De notre correspondante à Kiev,

Le joyeux chaos qui règne dans les salons hors conférence du Forum économique international ferait presque oublier que ces journées se déroulent au beau milieu d’une guerre qui laisse l’Ukraine un peu plus exsangue chaque jour. Pourtant, derrière la bonne humeur de façade des participants, la guerre est omniprésente, dans le programme, dans les esprits et dans l’intitulé : « Le pouvoir du peuple », un peuple éprouvé, mais mobilisé, malgré quatre années de guerre totale.

Lors de cette 11e édition, l’ingéniosité des Ukrainiens en matière de solutions pour faire face à la guerre est mise en avant. Un stand à l’entrée de la grande salle de conférences est consacré à l’initiative « Fight for Light ». Cette collaboration entre le premier fournisseur privé d’électricité en Ukraine DTEK et la marque de vêtements Damirli commercialise des vestes inspirées des travailleurs de la DTEK. Tous les profits de ventes sont reversés à « Gen Ukrainian », une organisation non gouvernementale qui soutient les enfants ayant perdu leurs parents pendant la guerre.

En grand, la photo de l’ambassadeur du projet, le champion de boxe Oleksandr Usyk, lui aussi venu promouvoir la résilience ukrainienne. Avec la philosophe et autrice révérée Oksana Zabuzhko, également présente au forum, il fait partie des personnalités ukrainiennes les plus populaires, localement et à l’international, et leurs images sont largement mises à contribution lors de ce plaidoyer pour l’attractivité économique du pays.

« Make Ukraine industrial again »

Dmytro Kysylevsky, député du parti présidentiel « Serviteur du Peuple », souligne l’importance de ce genre d’événements pour l’avenir du pays. « Gagner la guerre, garantir la paix et assurer la restauration du pays ne sera possible qu’avec une planification minutieuse. Par exemple, on ne peut pas prévoir de manufacturer des armes à longue portée au jour le jour, cela demande des années de préparation, et les opportunités qui se présentent aujourd’hui ont été planifiées dès le début de l’invasion à grande échelle.

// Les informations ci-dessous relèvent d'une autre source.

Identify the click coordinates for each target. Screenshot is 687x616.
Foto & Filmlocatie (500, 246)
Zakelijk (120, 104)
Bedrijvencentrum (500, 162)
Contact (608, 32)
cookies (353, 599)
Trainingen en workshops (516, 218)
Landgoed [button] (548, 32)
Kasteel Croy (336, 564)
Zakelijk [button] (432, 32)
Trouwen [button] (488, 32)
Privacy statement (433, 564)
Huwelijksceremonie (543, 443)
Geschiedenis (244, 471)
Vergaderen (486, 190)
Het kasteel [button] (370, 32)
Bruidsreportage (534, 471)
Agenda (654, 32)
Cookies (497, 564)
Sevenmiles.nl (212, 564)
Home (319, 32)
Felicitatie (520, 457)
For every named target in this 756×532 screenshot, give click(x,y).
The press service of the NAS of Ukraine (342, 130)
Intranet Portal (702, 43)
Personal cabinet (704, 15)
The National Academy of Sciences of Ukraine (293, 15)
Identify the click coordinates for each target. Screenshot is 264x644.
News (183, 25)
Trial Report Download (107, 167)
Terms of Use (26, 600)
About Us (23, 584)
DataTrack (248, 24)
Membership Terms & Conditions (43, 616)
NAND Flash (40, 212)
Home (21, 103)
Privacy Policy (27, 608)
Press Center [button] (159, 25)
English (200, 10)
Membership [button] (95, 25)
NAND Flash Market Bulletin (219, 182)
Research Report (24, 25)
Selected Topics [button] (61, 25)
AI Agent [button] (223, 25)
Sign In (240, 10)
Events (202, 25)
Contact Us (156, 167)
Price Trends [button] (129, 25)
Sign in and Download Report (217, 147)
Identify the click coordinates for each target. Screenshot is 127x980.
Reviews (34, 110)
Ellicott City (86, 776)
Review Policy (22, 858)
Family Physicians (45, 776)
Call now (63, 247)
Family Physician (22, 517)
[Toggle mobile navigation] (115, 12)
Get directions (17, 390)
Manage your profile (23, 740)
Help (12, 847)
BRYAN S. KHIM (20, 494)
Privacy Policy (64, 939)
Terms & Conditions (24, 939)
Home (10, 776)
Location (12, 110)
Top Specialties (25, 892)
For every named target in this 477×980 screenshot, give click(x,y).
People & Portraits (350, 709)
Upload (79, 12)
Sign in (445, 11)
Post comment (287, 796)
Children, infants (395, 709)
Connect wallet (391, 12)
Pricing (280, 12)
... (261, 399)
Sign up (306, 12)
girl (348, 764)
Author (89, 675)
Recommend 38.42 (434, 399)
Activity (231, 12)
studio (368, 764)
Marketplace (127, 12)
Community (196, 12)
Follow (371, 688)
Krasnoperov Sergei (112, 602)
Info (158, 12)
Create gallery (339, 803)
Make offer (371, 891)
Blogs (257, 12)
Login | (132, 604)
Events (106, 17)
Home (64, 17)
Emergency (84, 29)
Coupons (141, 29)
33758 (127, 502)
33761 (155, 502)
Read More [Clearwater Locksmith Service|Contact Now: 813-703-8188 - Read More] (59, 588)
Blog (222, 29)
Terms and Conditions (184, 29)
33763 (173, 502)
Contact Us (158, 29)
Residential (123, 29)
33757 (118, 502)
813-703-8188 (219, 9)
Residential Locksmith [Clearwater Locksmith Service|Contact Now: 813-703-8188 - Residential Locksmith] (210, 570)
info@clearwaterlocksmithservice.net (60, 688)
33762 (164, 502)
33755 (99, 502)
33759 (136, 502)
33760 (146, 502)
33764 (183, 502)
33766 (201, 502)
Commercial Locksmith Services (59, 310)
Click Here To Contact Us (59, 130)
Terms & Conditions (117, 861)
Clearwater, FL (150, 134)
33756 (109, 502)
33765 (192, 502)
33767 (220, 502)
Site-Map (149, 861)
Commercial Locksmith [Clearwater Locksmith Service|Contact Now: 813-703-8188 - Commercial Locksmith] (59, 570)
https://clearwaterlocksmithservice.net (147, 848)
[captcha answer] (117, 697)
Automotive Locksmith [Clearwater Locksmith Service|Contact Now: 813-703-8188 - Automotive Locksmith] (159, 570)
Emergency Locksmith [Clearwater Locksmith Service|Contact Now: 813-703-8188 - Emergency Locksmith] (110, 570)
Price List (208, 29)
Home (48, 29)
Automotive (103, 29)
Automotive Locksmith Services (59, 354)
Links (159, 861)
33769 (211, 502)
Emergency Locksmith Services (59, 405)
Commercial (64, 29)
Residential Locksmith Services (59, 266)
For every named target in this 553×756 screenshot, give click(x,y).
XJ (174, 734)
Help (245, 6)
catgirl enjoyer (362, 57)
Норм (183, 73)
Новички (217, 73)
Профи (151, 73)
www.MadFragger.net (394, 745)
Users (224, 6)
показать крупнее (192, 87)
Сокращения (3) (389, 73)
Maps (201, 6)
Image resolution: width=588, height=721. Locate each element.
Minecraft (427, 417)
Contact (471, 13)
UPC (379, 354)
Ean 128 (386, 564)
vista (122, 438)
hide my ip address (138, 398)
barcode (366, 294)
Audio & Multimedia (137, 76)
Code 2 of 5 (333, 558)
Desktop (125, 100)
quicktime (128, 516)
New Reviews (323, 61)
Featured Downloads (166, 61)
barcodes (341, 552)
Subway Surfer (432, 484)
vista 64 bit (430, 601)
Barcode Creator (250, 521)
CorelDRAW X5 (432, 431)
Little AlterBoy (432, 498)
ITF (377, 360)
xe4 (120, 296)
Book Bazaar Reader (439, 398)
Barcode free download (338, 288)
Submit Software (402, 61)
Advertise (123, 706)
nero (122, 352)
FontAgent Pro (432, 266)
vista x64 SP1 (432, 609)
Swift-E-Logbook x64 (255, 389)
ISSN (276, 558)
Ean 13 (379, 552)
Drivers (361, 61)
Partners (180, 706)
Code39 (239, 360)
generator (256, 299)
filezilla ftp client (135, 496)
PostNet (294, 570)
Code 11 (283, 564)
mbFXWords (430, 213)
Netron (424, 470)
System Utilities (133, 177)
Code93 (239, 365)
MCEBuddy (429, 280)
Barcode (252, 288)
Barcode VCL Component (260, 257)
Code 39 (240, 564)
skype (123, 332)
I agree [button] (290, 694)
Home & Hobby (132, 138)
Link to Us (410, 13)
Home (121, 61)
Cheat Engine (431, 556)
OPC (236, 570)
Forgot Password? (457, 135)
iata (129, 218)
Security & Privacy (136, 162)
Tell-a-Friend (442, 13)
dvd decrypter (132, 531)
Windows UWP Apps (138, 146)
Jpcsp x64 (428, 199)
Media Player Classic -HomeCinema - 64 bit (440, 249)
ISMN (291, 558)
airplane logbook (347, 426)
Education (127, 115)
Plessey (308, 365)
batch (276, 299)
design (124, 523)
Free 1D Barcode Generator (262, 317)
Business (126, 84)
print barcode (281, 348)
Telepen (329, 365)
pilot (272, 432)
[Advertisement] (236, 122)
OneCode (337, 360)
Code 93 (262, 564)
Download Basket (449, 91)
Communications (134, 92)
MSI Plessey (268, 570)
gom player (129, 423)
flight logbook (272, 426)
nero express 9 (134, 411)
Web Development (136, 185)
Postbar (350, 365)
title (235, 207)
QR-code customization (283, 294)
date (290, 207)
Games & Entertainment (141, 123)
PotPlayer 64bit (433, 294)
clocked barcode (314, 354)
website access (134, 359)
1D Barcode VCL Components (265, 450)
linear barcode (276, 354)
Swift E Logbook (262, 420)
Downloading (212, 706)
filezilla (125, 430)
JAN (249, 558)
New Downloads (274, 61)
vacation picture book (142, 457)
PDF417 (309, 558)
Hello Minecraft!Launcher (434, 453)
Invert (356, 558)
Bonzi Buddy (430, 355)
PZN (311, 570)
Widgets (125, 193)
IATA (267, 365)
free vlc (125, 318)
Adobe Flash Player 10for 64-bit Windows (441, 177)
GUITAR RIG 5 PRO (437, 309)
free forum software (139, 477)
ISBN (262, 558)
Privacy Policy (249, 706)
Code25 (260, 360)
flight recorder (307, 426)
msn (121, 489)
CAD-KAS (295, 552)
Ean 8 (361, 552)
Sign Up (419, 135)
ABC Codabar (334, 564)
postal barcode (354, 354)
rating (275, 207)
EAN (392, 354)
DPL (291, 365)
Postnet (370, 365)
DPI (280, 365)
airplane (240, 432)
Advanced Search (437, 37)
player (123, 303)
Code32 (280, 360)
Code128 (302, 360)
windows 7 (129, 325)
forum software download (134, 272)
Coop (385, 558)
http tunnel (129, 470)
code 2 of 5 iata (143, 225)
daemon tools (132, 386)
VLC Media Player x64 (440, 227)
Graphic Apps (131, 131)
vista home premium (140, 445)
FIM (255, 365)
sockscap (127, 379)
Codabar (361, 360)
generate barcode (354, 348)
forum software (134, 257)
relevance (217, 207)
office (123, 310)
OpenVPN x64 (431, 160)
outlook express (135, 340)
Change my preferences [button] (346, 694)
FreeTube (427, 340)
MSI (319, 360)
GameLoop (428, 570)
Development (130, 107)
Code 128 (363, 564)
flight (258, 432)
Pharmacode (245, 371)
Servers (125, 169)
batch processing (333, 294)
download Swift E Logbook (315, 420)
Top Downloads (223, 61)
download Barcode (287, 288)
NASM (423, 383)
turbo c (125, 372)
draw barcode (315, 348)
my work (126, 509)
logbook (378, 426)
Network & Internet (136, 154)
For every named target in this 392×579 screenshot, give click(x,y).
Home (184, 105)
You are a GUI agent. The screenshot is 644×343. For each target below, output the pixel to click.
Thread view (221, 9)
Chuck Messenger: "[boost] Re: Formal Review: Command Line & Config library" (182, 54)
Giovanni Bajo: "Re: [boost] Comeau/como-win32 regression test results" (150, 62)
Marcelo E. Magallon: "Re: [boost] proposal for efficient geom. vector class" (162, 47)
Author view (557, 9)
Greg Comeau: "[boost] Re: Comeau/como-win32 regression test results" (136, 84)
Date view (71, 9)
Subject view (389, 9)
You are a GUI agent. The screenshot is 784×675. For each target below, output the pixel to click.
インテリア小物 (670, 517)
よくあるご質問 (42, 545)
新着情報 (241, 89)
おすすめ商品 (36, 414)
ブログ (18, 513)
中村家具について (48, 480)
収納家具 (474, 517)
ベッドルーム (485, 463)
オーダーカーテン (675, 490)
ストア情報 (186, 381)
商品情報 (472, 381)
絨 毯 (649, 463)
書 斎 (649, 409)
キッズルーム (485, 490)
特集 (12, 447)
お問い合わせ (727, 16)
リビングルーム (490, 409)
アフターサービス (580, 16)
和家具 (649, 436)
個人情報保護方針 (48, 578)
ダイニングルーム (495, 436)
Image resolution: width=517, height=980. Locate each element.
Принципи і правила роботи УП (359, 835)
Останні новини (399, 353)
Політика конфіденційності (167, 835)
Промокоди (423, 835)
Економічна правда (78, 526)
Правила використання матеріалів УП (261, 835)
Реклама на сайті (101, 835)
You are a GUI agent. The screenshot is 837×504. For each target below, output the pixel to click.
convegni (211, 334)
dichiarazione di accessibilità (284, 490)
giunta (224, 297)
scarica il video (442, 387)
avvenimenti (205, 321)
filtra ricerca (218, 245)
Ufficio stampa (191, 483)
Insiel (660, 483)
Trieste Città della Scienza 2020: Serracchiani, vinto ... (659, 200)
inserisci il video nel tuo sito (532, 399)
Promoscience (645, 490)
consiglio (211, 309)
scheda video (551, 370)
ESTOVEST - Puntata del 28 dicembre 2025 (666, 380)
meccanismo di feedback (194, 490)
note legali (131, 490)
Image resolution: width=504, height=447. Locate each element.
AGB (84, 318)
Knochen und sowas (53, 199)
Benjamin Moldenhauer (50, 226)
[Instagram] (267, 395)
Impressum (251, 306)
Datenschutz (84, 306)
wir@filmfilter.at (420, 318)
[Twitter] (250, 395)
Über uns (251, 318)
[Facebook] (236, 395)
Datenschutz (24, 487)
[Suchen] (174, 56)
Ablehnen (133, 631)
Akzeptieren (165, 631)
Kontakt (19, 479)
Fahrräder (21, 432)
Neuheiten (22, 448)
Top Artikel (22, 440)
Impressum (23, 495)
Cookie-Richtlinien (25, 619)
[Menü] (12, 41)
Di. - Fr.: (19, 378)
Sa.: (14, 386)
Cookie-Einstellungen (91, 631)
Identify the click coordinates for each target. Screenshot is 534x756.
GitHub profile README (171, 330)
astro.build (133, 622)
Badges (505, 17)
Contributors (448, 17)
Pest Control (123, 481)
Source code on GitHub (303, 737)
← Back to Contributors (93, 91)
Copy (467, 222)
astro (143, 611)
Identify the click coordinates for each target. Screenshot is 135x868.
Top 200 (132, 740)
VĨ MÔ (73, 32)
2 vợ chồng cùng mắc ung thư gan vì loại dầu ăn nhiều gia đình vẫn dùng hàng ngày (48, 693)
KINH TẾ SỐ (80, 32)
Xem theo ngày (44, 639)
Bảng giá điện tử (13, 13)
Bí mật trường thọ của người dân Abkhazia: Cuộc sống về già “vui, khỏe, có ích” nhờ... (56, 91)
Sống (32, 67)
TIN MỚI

Il en va de même pour l’industrie : l’industrie représente actuellement une part très faible dans l’économie ukrainienne, environ la moitié de ce que l’OCDE [Organisation de coopération et de développement économiques, NDLR] définit comme normal. D’où l’importance des échanges présents, entre l’État et les entreprises, afin d’accroître nos capacités industrielles et notre stabilité économique. »

Dans les salles de conférences, les discussions sont justement axées autour du futur du pays. Clin d’œil au mouvement trumpiste, le panel « Make Ukraine industrial again » met en avant les problèmes auxquels doivent faire face les acteurs du secteur énergétique. Cela alors que les campagnes de frappes russes se sont intensifiées et ravagent les infrastructures énergétiques du pays.

Au moment où l’Europe finance à l’aide de plusieurs milliards d’euros la réparation et la protection des infrastructures énergétiques, l’ambassadrice de l’Union européenne en Ukraine, Katarina Mathernova, rappelle : « Nous soutenons à la fois la production d’énergie et sa distribution à travers toute une série de programmes pour réparer ce qui peut l’être cette saison, notamment avec une aide financière massive à Ukrenergo [l’entreprise d’État de production énergétique, NDLR], et nous travaillons aussi à l’interconnectivité des réseaux européens et ukrainiens, ce qui est une mesure à la fois politique, technique et financière. N’oublions pas non plus l’importance du soutien logistique et les chaînes de transport qui apportent l’équipement nécessaire dans les entrepôts ukrainiens, et l’importance d’une production énergétique décentralisée. »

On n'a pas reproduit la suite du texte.